I think I know the answer.

Winding from Chicago’s Lake Shore Drive to the Santa Monica Pier, Route 66 implies:

  1. a way out (historically, an escape west from the East of our parents and our own first mistakes),
  2. a way home (there’s a lane going in each direction) and
  3. the fact that we cannot drive forever. Like it or not, we all must confront the infinite — be it the Pacific Ocean or Lake Michigan.

In short, Route 66 has more to do with time than space, and more to do with aging than with “The Grapes of Wrath.”
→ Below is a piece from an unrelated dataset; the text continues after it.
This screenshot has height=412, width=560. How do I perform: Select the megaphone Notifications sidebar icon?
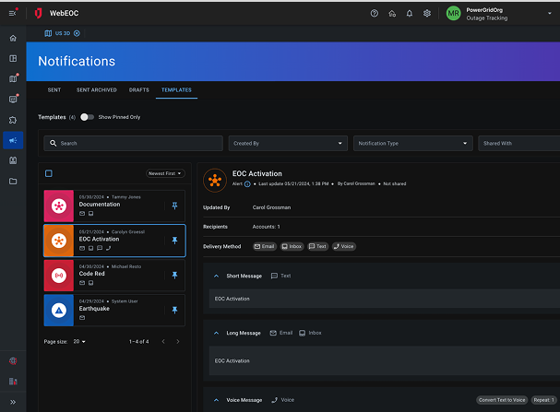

Chick Kirk, a volunteer with the California Route 66 Museum in Victorville, cited a fourth reason for the highway’s appeal, especially to foreigners:

“It symbolizes the American Way of Life.

“A nice young man from France told me that travel bureaus all over Europe have posters celebrating Route 66 as the authentic America — the U.S. equivalent of cobbled stones as opposed to the autobahn.”

Since the museum opened Oct. 25, 1995, visitors from 42 foreign countries have signed the guest book. Zimbabwe, Bulgaria, Pakistan, Zaire — all are represented. But most foreign pilgrims come from Japan or Western Europe.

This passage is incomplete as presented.